#### Task prompt:
Output all of the data below exactly as given.

[[ Dataset entries open ]]

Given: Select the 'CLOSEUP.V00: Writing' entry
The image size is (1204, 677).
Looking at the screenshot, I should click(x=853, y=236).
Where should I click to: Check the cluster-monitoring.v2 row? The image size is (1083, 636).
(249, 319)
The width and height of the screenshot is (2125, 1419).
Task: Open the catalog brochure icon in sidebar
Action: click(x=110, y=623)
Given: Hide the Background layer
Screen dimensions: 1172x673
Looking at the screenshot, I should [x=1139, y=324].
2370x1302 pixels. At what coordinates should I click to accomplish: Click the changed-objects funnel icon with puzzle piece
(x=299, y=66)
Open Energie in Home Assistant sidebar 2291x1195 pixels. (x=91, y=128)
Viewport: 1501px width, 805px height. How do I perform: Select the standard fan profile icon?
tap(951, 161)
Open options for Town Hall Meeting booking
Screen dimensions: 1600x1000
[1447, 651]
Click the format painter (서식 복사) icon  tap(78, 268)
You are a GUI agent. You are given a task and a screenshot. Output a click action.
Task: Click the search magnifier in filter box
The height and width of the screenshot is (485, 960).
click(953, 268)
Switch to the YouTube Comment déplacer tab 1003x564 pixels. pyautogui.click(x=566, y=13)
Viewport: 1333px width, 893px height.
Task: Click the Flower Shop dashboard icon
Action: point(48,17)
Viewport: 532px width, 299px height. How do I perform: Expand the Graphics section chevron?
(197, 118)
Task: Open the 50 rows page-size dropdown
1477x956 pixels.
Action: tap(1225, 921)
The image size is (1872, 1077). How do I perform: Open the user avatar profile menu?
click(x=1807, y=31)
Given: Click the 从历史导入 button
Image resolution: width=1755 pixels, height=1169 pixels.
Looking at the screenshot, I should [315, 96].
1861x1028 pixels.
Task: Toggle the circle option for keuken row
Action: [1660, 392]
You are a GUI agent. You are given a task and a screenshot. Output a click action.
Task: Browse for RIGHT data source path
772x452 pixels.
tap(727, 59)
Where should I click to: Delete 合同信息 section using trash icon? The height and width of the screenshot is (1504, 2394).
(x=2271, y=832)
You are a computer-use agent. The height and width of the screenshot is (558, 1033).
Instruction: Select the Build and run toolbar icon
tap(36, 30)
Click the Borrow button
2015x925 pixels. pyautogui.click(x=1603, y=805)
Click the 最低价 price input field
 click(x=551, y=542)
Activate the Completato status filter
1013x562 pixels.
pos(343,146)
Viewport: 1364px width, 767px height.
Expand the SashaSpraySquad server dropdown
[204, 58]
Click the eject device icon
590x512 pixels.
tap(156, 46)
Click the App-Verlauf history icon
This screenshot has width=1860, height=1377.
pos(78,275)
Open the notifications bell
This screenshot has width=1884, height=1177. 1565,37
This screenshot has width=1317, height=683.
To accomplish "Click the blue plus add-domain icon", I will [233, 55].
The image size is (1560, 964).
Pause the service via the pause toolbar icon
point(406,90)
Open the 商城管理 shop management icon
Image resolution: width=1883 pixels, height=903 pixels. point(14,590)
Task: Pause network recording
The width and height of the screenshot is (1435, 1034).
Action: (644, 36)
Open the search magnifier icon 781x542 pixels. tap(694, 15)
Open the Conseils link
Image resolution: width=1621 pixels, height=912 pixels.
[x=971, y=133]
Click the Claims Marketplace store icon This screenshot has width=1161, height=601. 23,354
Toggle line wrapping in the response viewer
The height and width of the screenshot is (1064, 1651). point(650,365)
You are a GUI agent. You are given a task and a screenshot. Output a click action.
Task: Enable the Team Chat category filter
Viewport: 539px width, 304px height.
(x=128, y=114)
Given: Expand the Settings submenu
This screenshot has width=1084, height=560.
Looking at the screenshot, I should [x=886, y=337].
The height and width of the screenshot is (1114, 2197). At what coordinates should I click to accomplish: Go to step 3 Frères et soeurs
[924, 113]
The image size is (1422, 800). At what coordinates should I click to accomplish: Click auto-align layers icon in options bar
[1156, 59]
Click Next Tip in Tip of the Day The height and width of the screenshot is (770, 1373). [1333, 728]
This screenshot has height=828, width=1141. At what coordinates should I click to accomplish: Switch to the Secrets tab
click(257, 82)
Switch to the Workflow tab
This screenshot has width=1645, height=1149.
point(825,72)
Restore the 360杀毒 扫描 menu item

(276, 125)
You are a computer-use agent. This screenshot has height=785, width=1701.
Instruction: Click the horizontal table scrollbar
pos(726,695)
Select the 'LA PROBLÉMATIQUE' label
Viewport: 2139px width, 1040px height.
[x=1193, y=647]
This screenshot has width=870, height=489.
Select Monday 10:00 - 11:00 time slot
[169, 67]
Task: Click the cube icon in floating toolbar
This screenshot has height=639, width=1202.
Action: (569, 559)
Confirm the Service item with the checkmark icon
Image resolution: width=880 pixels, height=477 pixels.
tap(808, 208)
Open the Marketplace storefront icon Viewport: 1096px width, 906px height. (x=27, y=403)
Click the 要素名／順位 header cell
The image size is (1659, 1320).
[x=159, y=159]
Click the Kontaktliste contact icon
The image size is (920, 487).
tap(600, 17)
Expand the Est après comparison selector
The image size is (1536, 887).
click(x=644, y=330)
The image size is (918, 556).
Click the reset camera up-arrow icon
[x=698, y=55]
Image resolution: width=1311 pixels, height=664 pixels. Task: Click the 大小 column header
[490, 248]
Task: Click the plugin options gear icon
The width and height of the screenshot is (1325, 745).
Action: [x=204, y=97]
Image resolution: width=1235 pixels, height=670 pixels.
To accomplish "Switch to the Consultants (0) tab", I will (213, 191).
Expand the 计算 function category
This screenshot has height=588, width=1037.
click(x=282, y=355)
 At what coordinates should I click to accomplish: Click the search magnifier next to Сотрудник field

[[ Dataset entries closed ]]

#### Response:
Given: Select the 'CLOSEUP.V00: Writing' entry
The image size is (1204, 677).
Looking at the screenshot, I should click(x=853, y=236).
Where should I click to: Check the cluster-monitoring.v2 row? The image size is (1083, 636).
(249, 319)
The width and height of the screenshot is (2125, 1419).
Task: Open the catalog brochure icon in sidebar
Action: click(x=110, y=623)
Given: Hide the Background layer
Screen dimensions: 1172x673
Looking at the screenshot, I should [x=1139, y=324].
2370x1302 pixels. At what coordinates should I click to accomplish: Click the changed-objects funnel icon with puzzle piece
(x=299, y=66)
Open Energie in Home Assistant sidebar 2291x1195 pixels. (x=91, y=128)
Viewport: 1501px width, 805px height. How do I perform: Select the standard fan profile icon?
tap(951, 161)
Open options for Town Hall Meeting booking
Screen dimensions: 1600x1000
[1447, 651]
Click the format painter (서식 복사) icon  tap(78, 268)
You are a GUI agent. You are given a task and a screenshot. Output a click action.
Task: Click the search magnifier in filter box
The height and width of the screenshot is (485, 960).
click(953, 268)
Switch to the YouTube Comment déplacer tab 1003x564 pixels. pyautogui.click(x=566, y=13)
Viewport: 1333px width, 893px height.
Task: Click the Flower Shop dashboard icon
Action: point(48,17)
Viewport: 532px width, 299px height. How do I perform: Expand the Graphics section chevron?
(197, 118)
Task: Open the 50 rows page-size dropdown
1477x956 pixels.
Action: tap(1225, 921)
The image size is (1872, 1077). How do I perform: Open the user avatar profile menu?
click(x=1807, y=31)
Given: Click the 从历史导入 button
Image resolution: width=1755 pixels, height=1169 pixels.
Looking at the screenshot, I should [315, 96].
1861x1028 pixels.
Task: Toggle the circle option for keuken row
Action: [1660, 392]
You are a GUI agent. You are given a task and a screenshot. Output a click action.
Task: Browse for RIGHT data source path
772x452 pixels.
tap(727, 59)
Where should I click to: Delete 合同信息 section using trash icon? The height and width of the screenshot is (1504, 2394).
(x=2271, y=832)
You are a computer-use agent. The height and width of the screenshot is (558, 1033).
Instruction: Select the Build and run toolbar icon
tap(36, 30)
Click the Borrow button
2015x925 pixels. pyautogui.click(x=1603, y=805)
Click the 最低价 price input field
 click(x=551, y=542)
Activate the Completato status filter
1013x562 pixels.
pos(343,146)
Viewport: 1364px width, 767px height.
Expand the SashaSpraySquad server dropdown
[204, 58]
Click the eject device icon
590x512 pixels.
tap(156, 46)
Click the App-Verlauf history icon
This screenshot has width=1860, height=1377.
pos(78,275)
Open the notifications bell
This screenshot has width=1884, height=1177. 1565,37
This screenshot has width=1317, height=683.
To accomplish "Click the blue plus add-domain icon", I will [233, 55].
The image size is (1560, 964).
Pause the service via the pause toolbar icon
point(406,90)
Open the 商城管理 shop management icon
Image resolution: width=1883 pixels, height=903 pixels. point(14,590)
Task: Pause network recording
The width and height of the screenshot is (1435, 1034).
Action: (644, 36)
Open the search magnifier icon 781x542 pixels. tap(694, 15)
Open the Conseils link
Image resolution: width=1621 pixels, height=912 pixels.
[x=971, y=133]
Click the Claims Marketplace store icon This screenshot has width=1161, height=601. 23,354
Toggle line wrapping in the response viewer
The height and width of the screenshot is (1064, 1651). point(650,365)
You are a GUI agent. You are given a task and a screenshot. Output a click action.
Task: Enable the Team Chat category filter
Viewport: 539px width, 304px height.
(x=128, y=114)
Given: Expand the Settings submenu
This screenshot has width=1084, height=560.
Looking at the screenshot, I should [x=886, y=337].
The height and width of the screenshot is (1114, 2197). At what coordinates should I click to accomplish: Go to step 3 Frères et soeurs
[924, 113]
The image size is (1422, 800). At what coordinates should I click to accomplish: Click auto-align layers icon in options bar
[1156, 59]
Click Next Tip in Tip of the Day The height and width of the screenshot is (770, 1373). [1333, 728]
This screenshot has height=828, width=1141. At what coordinates should I click to accomplish: Switch to the Secrets tab
click(257, 82)
Switch to the Workflow tab
This screenshot has width=1645, height=1149.
point(825,72)
Restore the 360杀毒 扫描 menu item

(276, 125)
You are a computer-use agent. This screenshot has height=785, width=1701.
Instruction: Click the horizontal table scrollbar
pos(726,695)
Select the 'LA PROBLÉMATIQUE' label
Viewport: 2139px width, 1040px height.
[x=1193, y=647]
This screenshot has width=870, height=489.
Select Monday 10:00 - 11:00 time slot
[169, 67]
Task: Click the cube icon in floating toolbar
This screenshot has height=639, width=1202.
Action: (569, 559)
Confirm the Service item with the checkmark icon
Image resolution: width=880 pixels, height=477 pixels.
tap(808, 208)
Open the Marketplace storefront icon Viewport: 1096px width, 906px height. (x=27, y=403)
Click the 要素名／順位 header cell
The image size is (1659, 1320).
[x=159, y=159]
Click the Kontaktliste contact icon
The image size is (920, 487).
tap(600, 17)
Expand the Est après comparison selector
The image size is (1536, 887).
click(x=644, y=330)
The image size is (918, 556).
Click the reset camera up-arrow icon
[x=698, y=55]
Image resolution: width=1311 pixels, height=664 pixels. Task: Click the 大小 column header
[490, 248]
Task: Click the plugin options gear icon
The width and height of the screenshot is (1325, 745).
Action: [x=204, y=97]
Image resolution: width=1235 pixels, height=670 pixels.
To accomplish "Switch to the Consultants (0) tab", I will (213, 191).
Expand the 计算 function category
This screenshot has height=588, width=1037.
click(x=282, y=355)
 At what coordinates should I click to accomplish: Click the search magnifier next to Сотрудник field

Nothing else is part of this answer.